Would the Islamic right have existed without U.S. support? Of course. But there is no question that the virulence of the movement that we now confront -- and which confronts many of the countries in the region, too, from Algeria to India and beyond -- would have been significantly less had the United States made other choices during the Cold War.
It should by now be generally accepted that the Soviet invasion of Afghanistan on Christmas Eve 1979 was deliberately provoked by the United States.
In his memoir published in 1996, the former CIA director [and Defense Secretary in the George W. Bush and Obama administrations] Robert Gates made it clear that the American intelligence services began to aid the mujahidin guerrillas not after the Soviet invasion, but six months before it. In an interview [in 1998] with Le Nouvel Observateur, President Carter's national security adviser, Zbigniew Brzezinski, proudly confirmed Gates's assertion. "According to the official version of history," Brzezinski said,
CIA aid to the mujahidin began during 1980, that's to say, after the Soviet army invaded Afghanistan.
But the reality, kept secret until now, is completely different: on 3 July 1979 President Carter signed the first directive for secret aid to the opponents of the pro-Soviet regime in Kabul.
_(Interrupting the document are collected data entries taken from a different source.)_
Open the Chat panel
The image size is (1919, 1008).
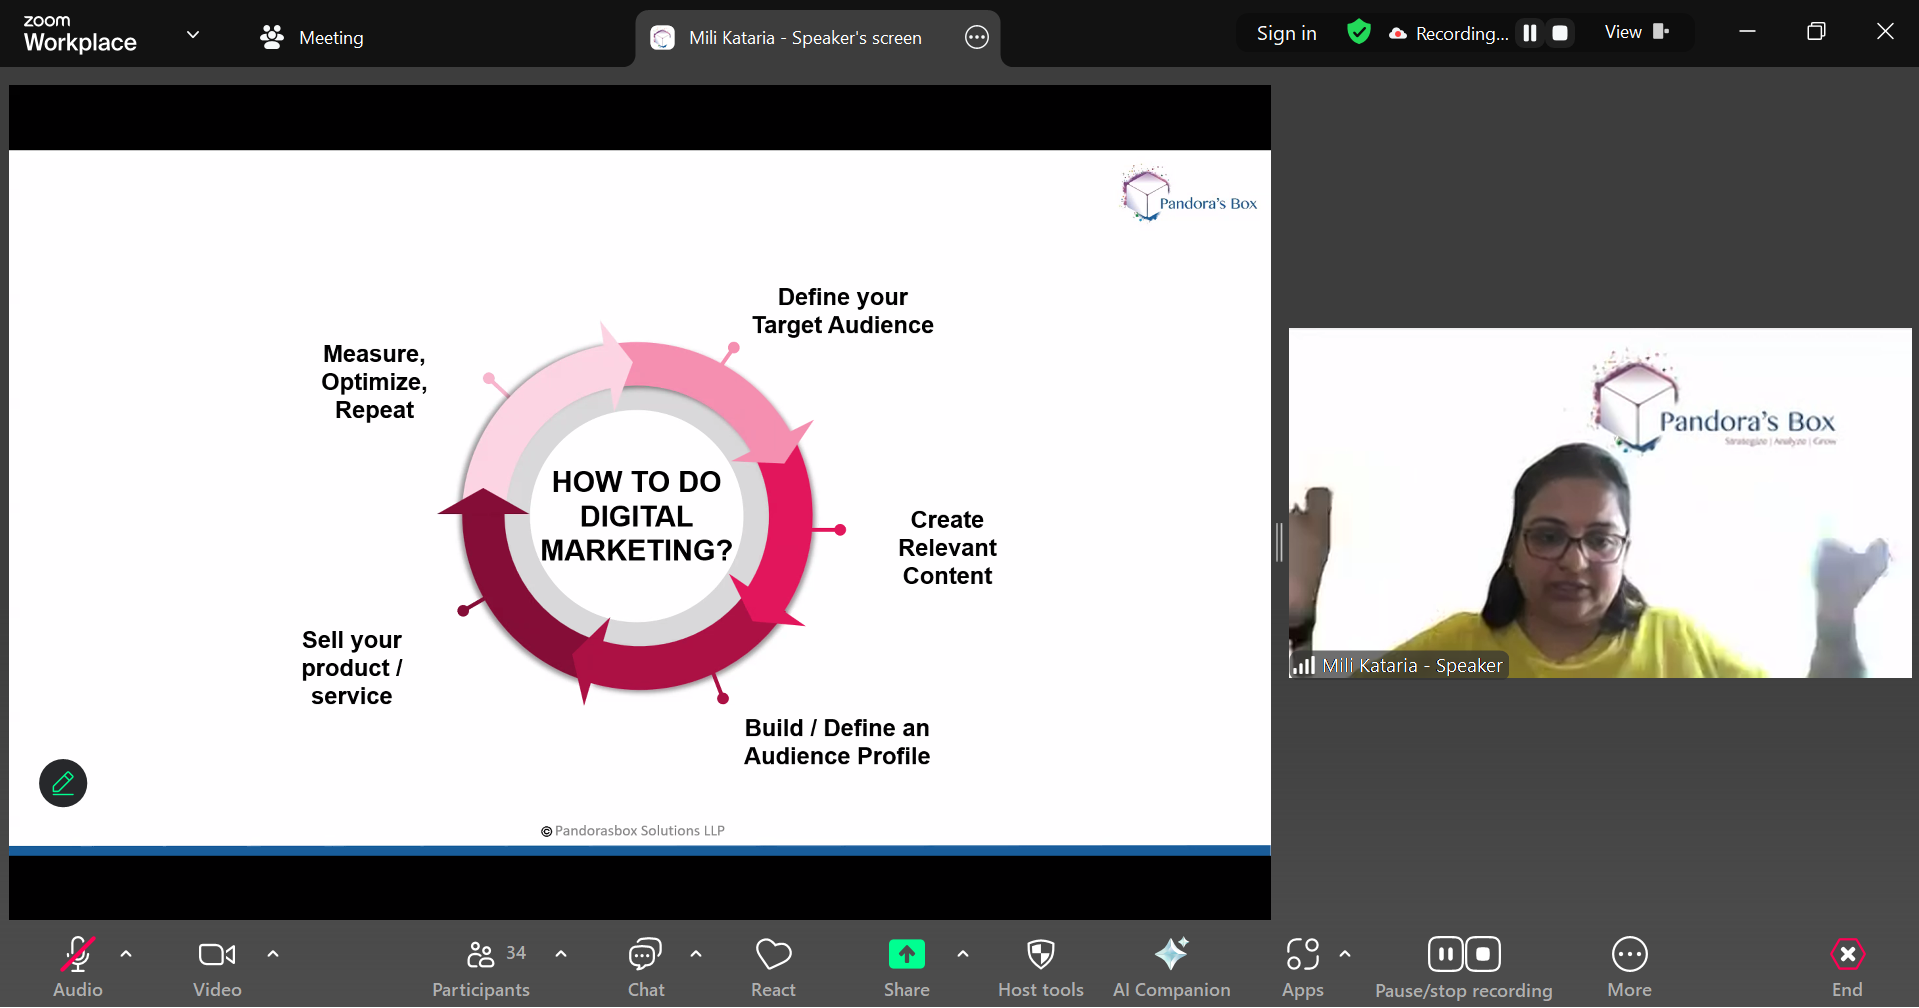[645, 966]
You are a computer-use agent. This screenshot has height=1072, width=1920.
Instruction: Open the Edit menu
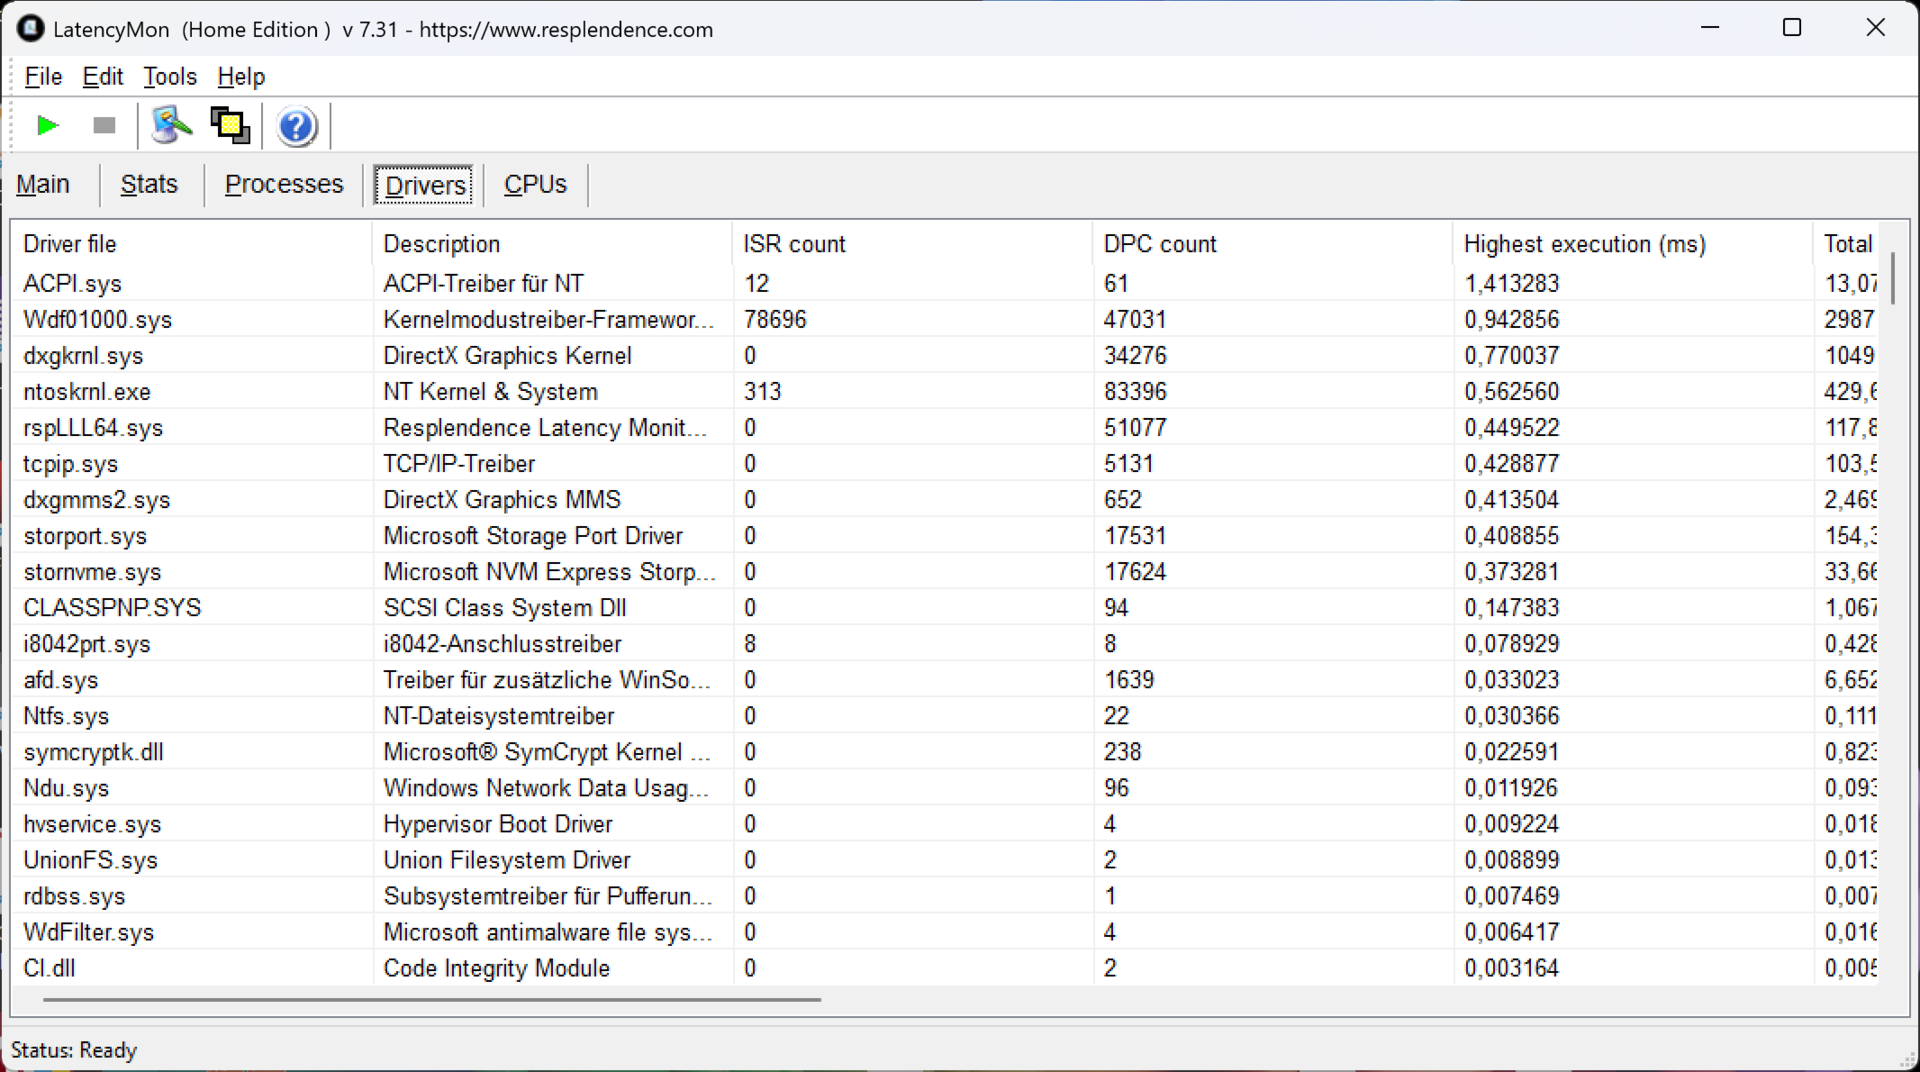(102, 77)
And on the same day, I wrote a note to the president in which I explained that in my opinion this aid would lead to a Soviet military intervention.
Asked whether he in any way regretted these actions, Brzezinski replied: "Regret what? The secret operation was an excellent idea. It drew the Russians into the Afghan trap and you want me to regret it? On the day that the Soviets officially crossed the border, I wrote to President Carter, saying, in essence: 'We now have the opportunity of giving to the USSR its Vietnam War.'"
The U.S. provided Pakistan with $3.2 billion, and Saudi Arabia bought weapons from everywhere, including international black markets, and sent them to Afghanistan through Pakistan's ISI.